Outre l’augmentation de la grâce sanctifiante produite par les sacrements, y eut-il, en Marie une augmentation provenant immédiatement de Dieu lui-même, dans quelques circonstances de la vie de Marie, notamment dans les moments où elle fut en contact immédiat avec la chair adorable de son divin Fils, comme dans la conception virginale, dans l’enfantement virginal, dans la période qui s’écoula entre l’une et l’autre, et dans les nombreuses occasions où Marie donna à Jésus enfant ses soins maternels ? Dans ces heureuses circonstances, y eut-il, pour Marie, un accroissement de grâce sanctifiante, donné par Dieu quasi ex opere operato et ultra meritum propriæ dispositionis, s’adjoignant à la grâce due a ses dispositions actuelles ? Bien qu’il n’y ait aucune preuve positive de cette libéralité divine, elle apparaît bien probable, soit pour l’instant de la conception virginale et pour plusieurs autres circonstances, selon Suarez, In IIIam, t. ii, disp. XVIII, sec t. iii. n. 8, soit pour tout contact immédiat de Marie avec la sainte humanité de Jésus Christ, principe de toute grâce pour toute l’humanité. Contenson, Theologia mentis et cordis, l. X. dissert. VI, c. i, spec. 2, Paris. 1875. t. iii, p. 264; P. Hugon, Tract, de B. Virgine Deipara, Tractatus dogmatici. Paris, 1920, t. iii. p. 156.

Nous pouvons donc conclure qu’en Marie la grâce éminente reçue au premier instant de sa conception incessamment augmentée, pendant tout son pèlerinage terrestre, par la double cause que nous venons d’analyser, dut, au terme de sa vie mortelle, atteindre un degré de perfection qui échappe à toute estimation humaine. En elle fut alors pleinement réalisé ce que Pie IX, au début de l’encyclique Ineffabilis Deus du 8 décembre 1854, indique déjà dès sa conception immaculée : que bien au-dessus de tous les tous les esprits angéliques, bien au-dessus de tous les saints. Dieu la combla de l’abondance de toutes les grâces célestes, et l’enrichit avec une profusion merveilleuse, de telle sorte qu’elle fût dans une telle plénitude d’innocence et de sainteté qu’on ne peut. au-dessous de Dieu, en concevoir une plus grande et qu’aucune autre pensée que celle de Dieu même ne peut en mesurer la grandeur : Ut ipsa tam innocentia et sanctitatis plenitudinem præ se ferret, qua major sub Deo nullatenus intelligitur, et quam, præter Deum, nemo assequi cogitando potest.

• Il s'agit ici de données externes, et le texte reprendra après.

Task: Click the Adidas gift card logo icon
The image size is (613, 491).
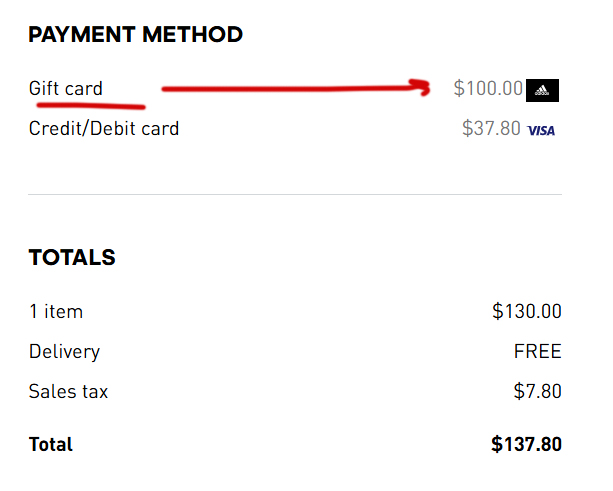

IV. Vertus et dons du Saint-Esprit en Marie pendant sa vie terrestre.

Vertus et dons du Saint-Esprit considérés d’une manière générale en Marie.

Les principes exposés a l’art. Immaculée Conception conduisent aux conclusions suivantes :

1. Marie ayant possédés le premier instant de sa conception, une grâce sanctifiante très parfaite, a dès lors possédé aussi, avec une très éminente perfection, toutes les vertus surnaturelles infuses, soit théologales, soit morales, qui, selon l’enseignement théologique, accompagnent toujours la grâce sanctifiante, S. Thomas, Sum. theol., Ia-IIæ, q. lxii, a. 1, q. lxviii, a. 3 ; q. cx, a. 3 sq.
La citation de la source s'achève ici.